On November 20, 2001, the Metropolitan Bureau of Investigation (MBI) in Orlando, Florida arrested me on a list of six charges that all pertained to the operation of my escort services. The case was a joint investigative effort with Florida's Office of Statewide Prosecution (OSP). Of the six charges that I was arrested on, the only two actually filed by the OSP were:


Racketeering (RICO), Florida Statute 895.03(3)


Conspiracy to Commit Racketeering (RICO), Florida Statute 895.03 (4)

To be clear, my case was not the typical case by any stretch of the word. The MBI never had sufficient evidence to get a court order for a wiretap or a search warrant. There was never any recorded statement of me discussing or promoting prostitution with an escort, a client, or an agent. When the false allegations were removed from the 120 page “warrant for arrest affidavit” it became more of a ‘he said, she said’ story backed by nothing.

Throughout its 30 year existence the MBI has seriously abused the Florida racketeering statutes. The agency has left thousands of victims in its trail of misconduct. Today, and as of December 2008 when former director William Lutz retired, the MBI is a different agency. The MBI of today hardly resembles the MBI from 1978 through 2008.  

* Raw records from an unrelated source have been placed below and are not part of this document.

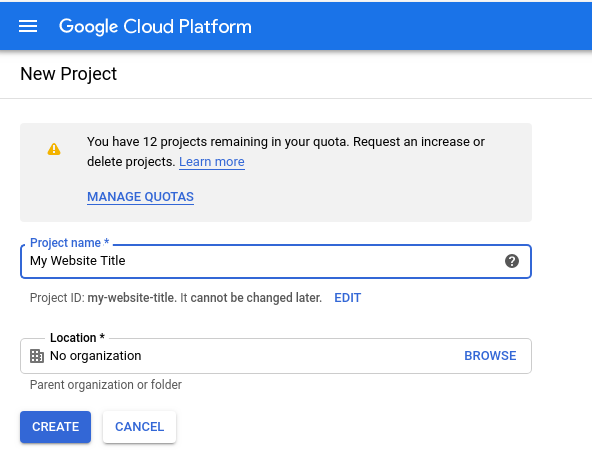Cancel new project creation
The width and height of the screenshot is (592, 467).
pos(139,427)
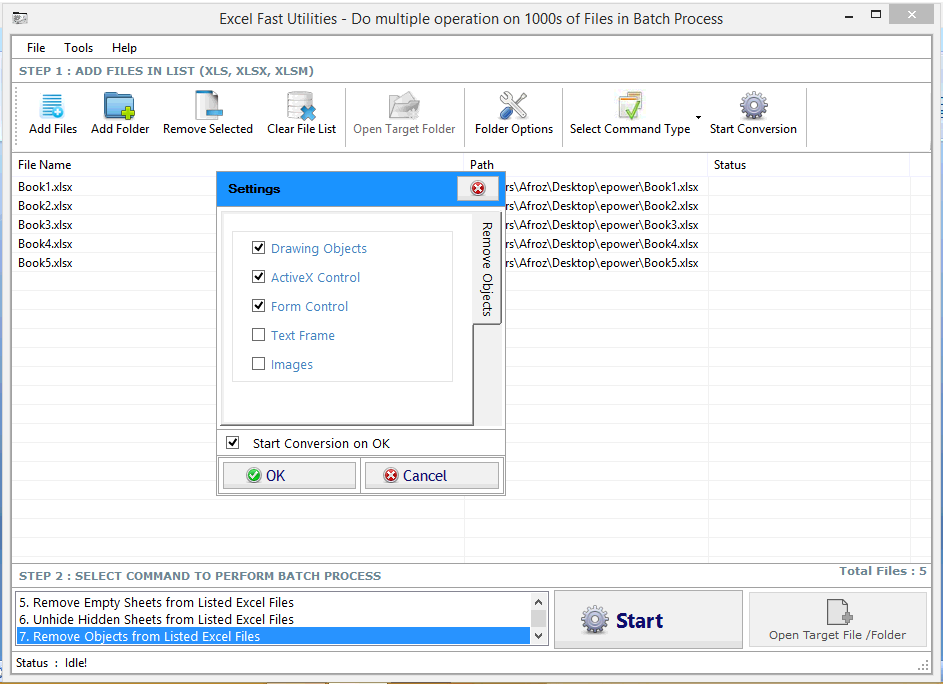Check the Images option
The image size is (943, 684).
(x=258, y=364)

I have always stated that the MBI adds two plus two and comes up with an answer of six. Has there ever been an escort service owner prosecuted on charges as serious as racketeering and conspiracy when there was never even enough evidence to get a wiretap? 

I do have the distinction of being the only escort service owner to be acquitted by a jury on organized crime/racketeering/RICO charges in any state or federal court in the U.S., in so far as my research has revealed. The feds do not usually go after escort service owners using the RICO Act, and I believe that the first case federally prosecuted was that of Deborah Jeane Palfrey. Palfrey was found guilty by a jury on April 15, 2008. 

The Florida racketeering statutes are actually much worse, and carry potentially longer sentences, than the federal racketeering statutes. I define worse as having an even broader scope, and open to conspicuously gray interpretations. Any business owner or individual conducting business is in danger of prosecution with the Florida RICO Act.